Settlement of Consideration
For acceptances that have been received which are valid and
complete in all respects and not properly withdrawn prior to the
Expiration Time, the cash consideration payable will be settled in
accordance with the terms of the Cash Offer on a date promptly
following the Expiration Time, which is currently expected to be
25 July 2024.
Acceptances Update
Bidco is pleased to announce that as of 5:00 p.m. (New York
City time) on 23 July 2024, it
received valid acceptances in respect of a total of
61,263,283 MariaDB Shares, representing 88.70% of the issued
share capital of MariaDB as of 22 July
2024.
As further detailed in the Offer Document, Bidco had received
irrevocable undertakings to accept the Offer from various parties,
in respect of a total of 47,402,907 MariaDB Shares, representing
68.63% of the issued share capital of MariaDB as of 22 July 2024.

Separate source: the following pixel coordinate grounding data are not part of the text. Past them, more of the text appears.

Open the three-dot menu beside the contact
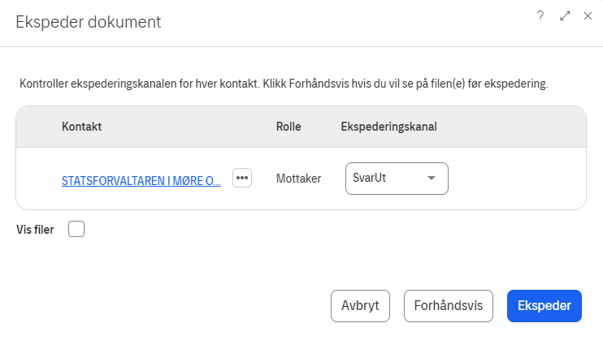The height and width of the screenshot is (349, 603). 242,178
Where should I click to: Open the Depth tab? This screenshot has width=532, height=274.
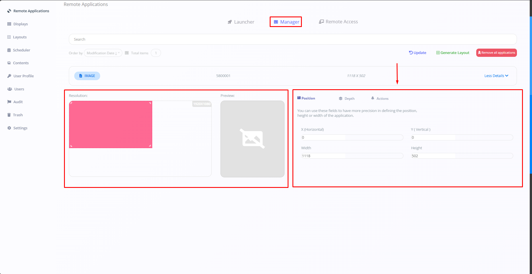click(x=347, y=99)
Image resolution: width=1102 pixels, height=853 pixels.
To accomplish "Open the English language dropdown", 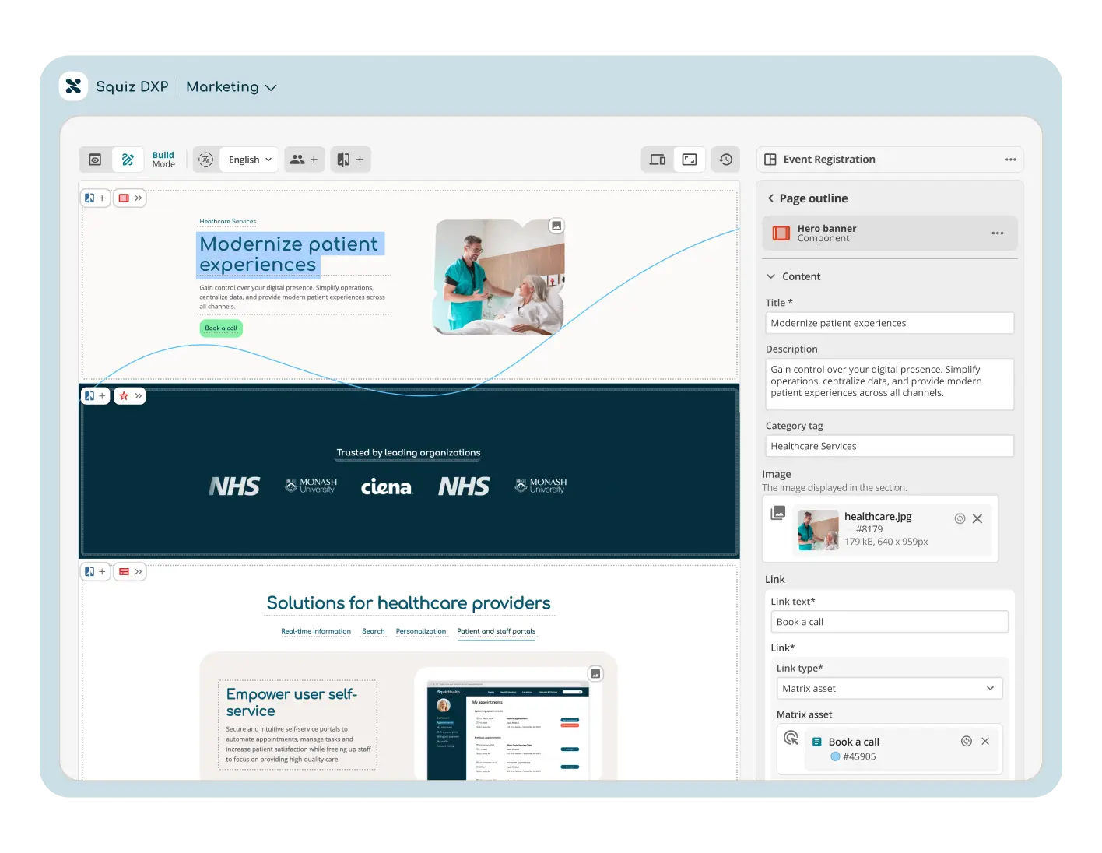I will point(249,160).
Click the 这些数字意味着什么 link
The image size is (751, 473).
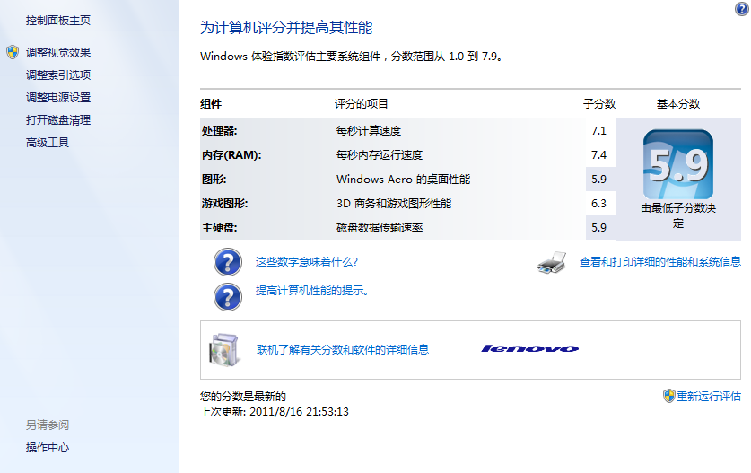[307, 262]
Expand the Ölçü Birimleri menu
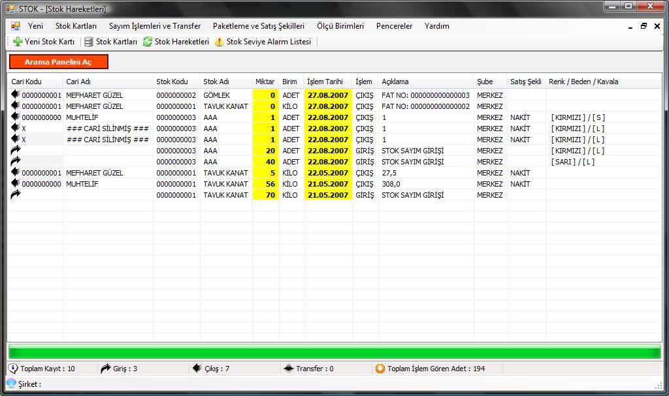 [x=340, y=26]
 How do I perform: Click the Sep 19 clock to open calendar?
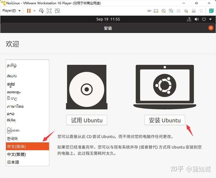click(x=108, y=19)
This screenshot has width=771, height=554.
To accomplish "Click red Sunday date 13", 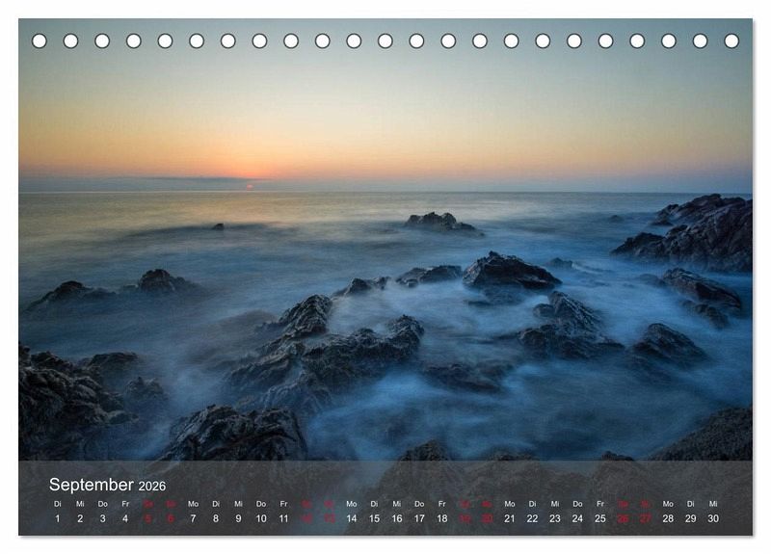I will point(329,518).
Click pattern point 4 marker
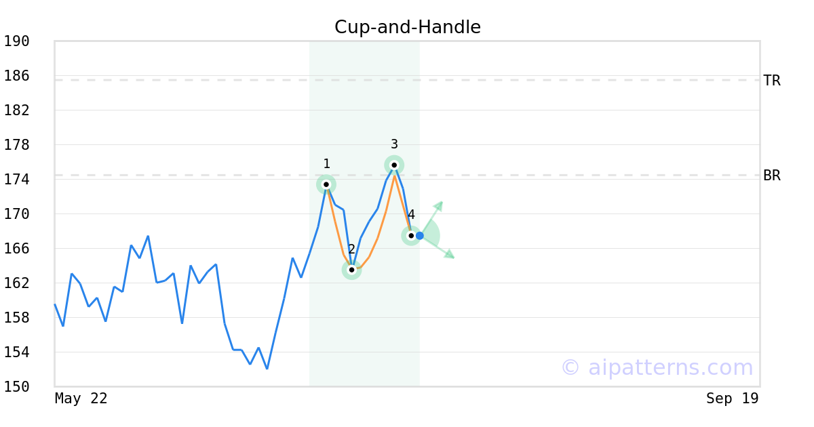 pyautogui.click(x=411, y=236)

As of 5:00 p.m. (New York City time) on 23 July 2024, valid acceptances had been received
from MariaDB Shareholders of record in respect of a total of
22,200,114 MariaDB Shares which were subject to such irrevocable
undertakings, representing 32.14% of the issued share capital of
MariaDB as of 22 July 2024.
Bidco also received irrevocable undertakings to accept the Offer
from certain other MariaDB Shareholders who held their MariaDB
Shares through a broker, dealer, commercial bank, trust company or
other nominee representing 25,202,793 MariaDB Shares, or 36.49% of
the issued share capital of MariaDB as of 22
July 2024. Given the manner in which those MariaDB Shares
were held in The Depositary Trust Company's ("DTC") system
and tendered through those intermediaries, it is not possible for
Bidco to identify whether valid acceptances have been received from
each individual MariaDB Shareholder that holds those MariaDB
Shares.
Save as set out above, neither Bidco nor, as far as Bidco is
aware, any person acting in concert with Bidco had any other
interests in MariaDB Shares.
Compulsory Acquisition
As previously announced, Bidco now intends to apply the
provisions of Sections 456 to 460 of the Companies Act 2014 to
acquire compulsorily, on the same terms as the Offer, any
outstanding MariaDB Shares not acquired or agreed to be acquired
pursuant to the Offer.
Bidco will shortly send compulsory acquisition notices (the
"Notices") to those MariaDB Shareholders who have not yet
accepted the Offer (the "Non-Assenting Shareholders").
Following the expiration of 30 calendar days from the date of the
Notices, unless a Non-Assenting Shareholder has applied to the
Irish High Court and the Irish High Court orders otherwise, the
MariaDB Shares held by Non-Assenting Shareholders will be acquired
compulsorily by Bidco on the same terms as the Offer.
Capitalised terms used but not defined in this announcement have
the same meaning given to them in the Offer Document (as amended
and restated and supplemented).
Enquiries
Lazard
(Financial Advisor to K1 and Bidco)
Adrian Duchini, Keiran
Wilson, Charles White
|
Tel: +44 20 7187
2000
|
Haven Tower
Group (Public Relations Advisor to K1)
Donald Cutler, Brandon
Blackwell
|
Tel: +1 424 317
4850
|
Important Notices
The K1 Responsible Persons (being the investment committee of
K1), the Bidco Officers and the Topco Officers accept
responsibility for the information contained in this Announcement.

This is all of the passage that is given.